Restate the entries below exactly. Images are not part of the copy.

====== Information supplied ======

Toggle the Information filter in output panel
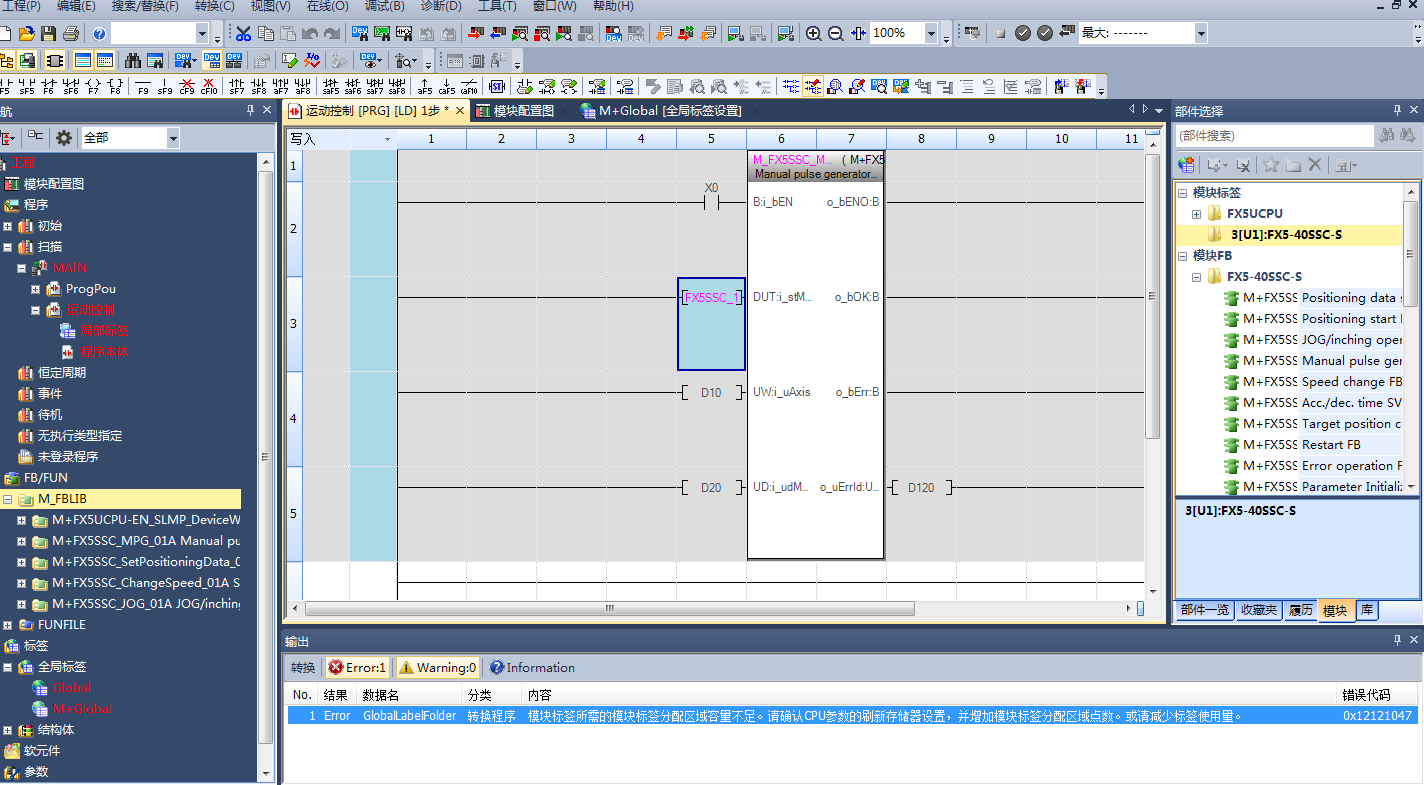1424x785 pixels. tap(531, 668)
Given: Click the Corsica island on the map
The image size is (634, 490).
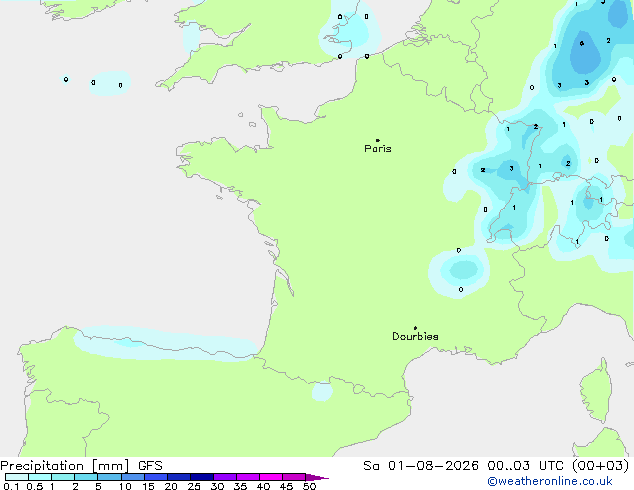Looking at the screenshot, I should [596, 391].
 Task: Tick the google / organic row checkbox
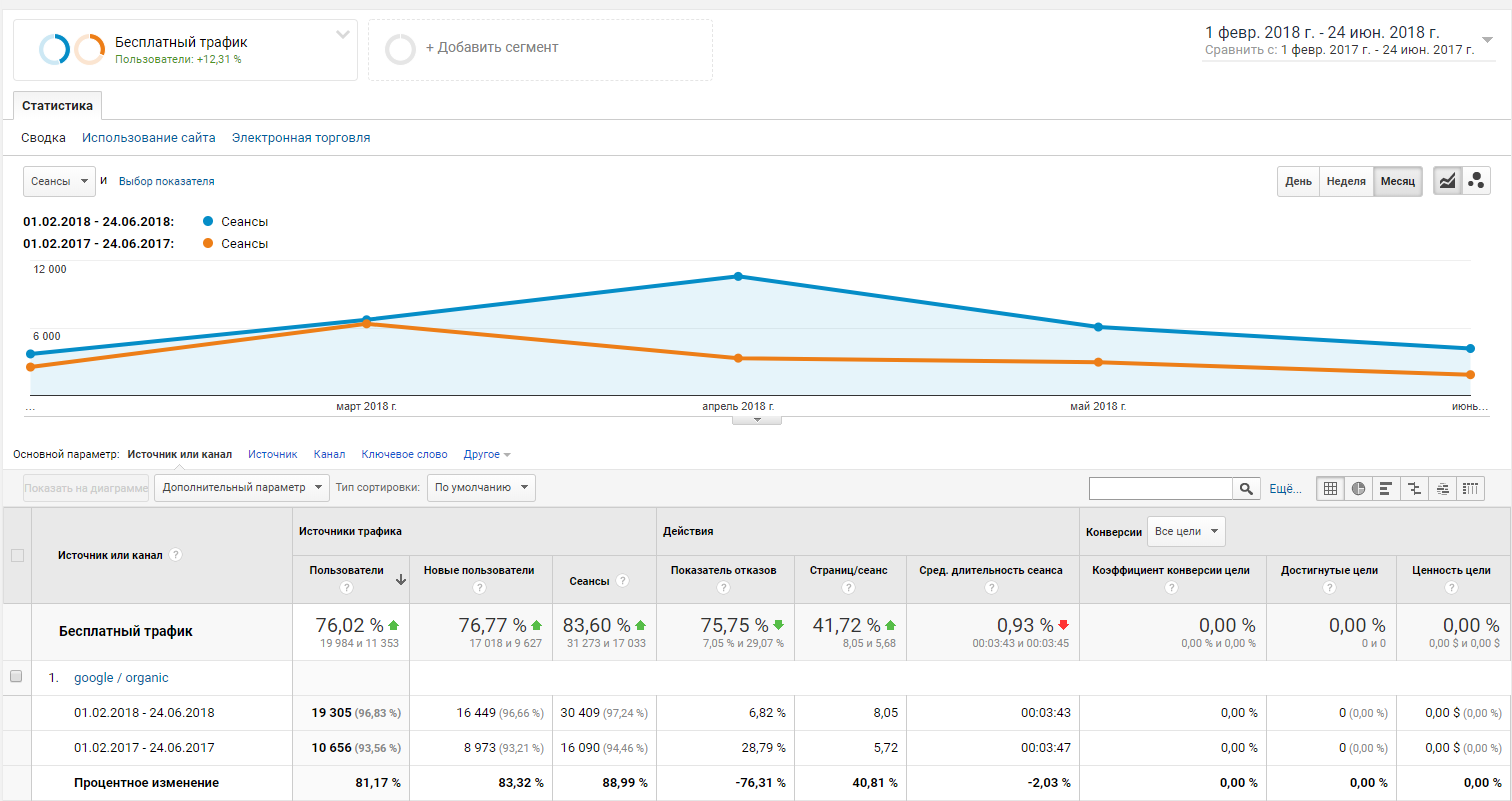pos(16,677)
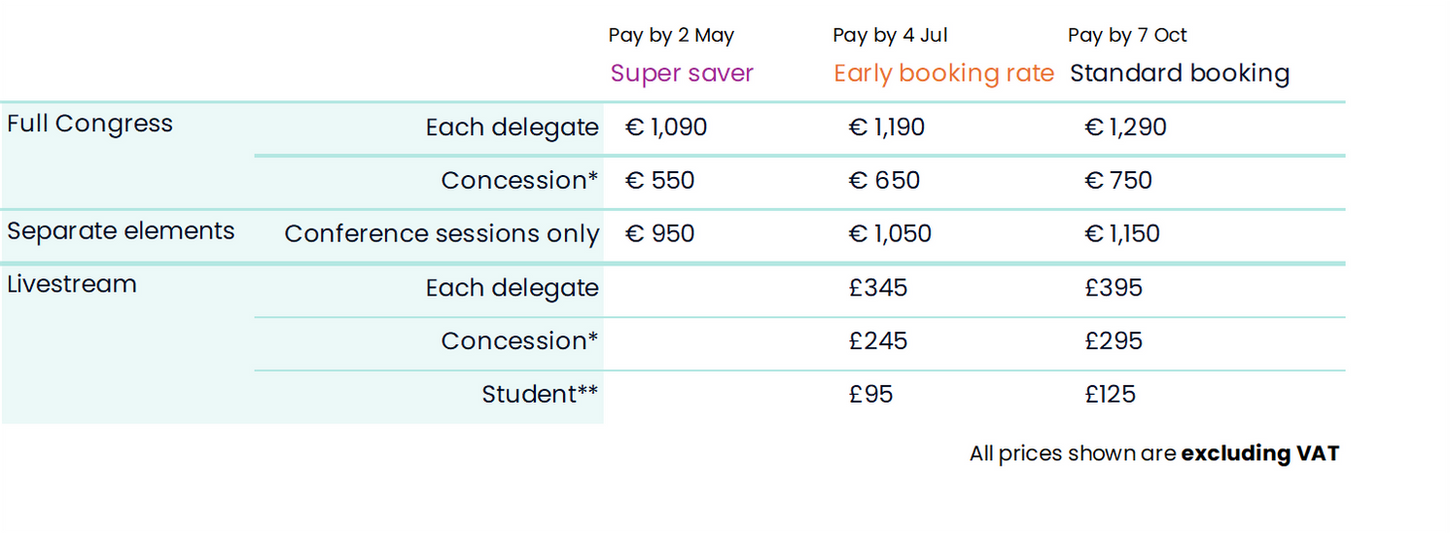The image size is (1450, 533).
Task: Select the Pay by 2 May deadline
Action: pos(671,35)
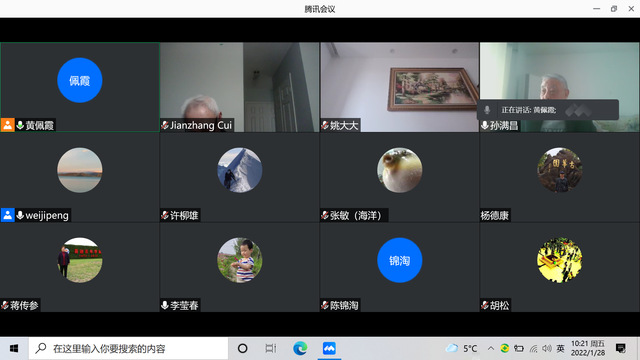
Task: Click the active green microphone beside 黄佩霞
Action: 20,125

======

▶ [Solution to the exercise]:
Toggle the Information filter in output panel
1424x785 pixels. tap(531, 668)
Given: Click the Corsica island on the map
The image size is (634, 490).
Looking at the screenshot, I should [596, 391].
 Task: Tick the google / organic row checkbox
pos(16,677)
The image size is (1450, 533).
Task: Select the Pay by 2 May deadline
Action: pos(671,35)
Task: Click the active green microphone beside 黄佩霞
Action: 20,125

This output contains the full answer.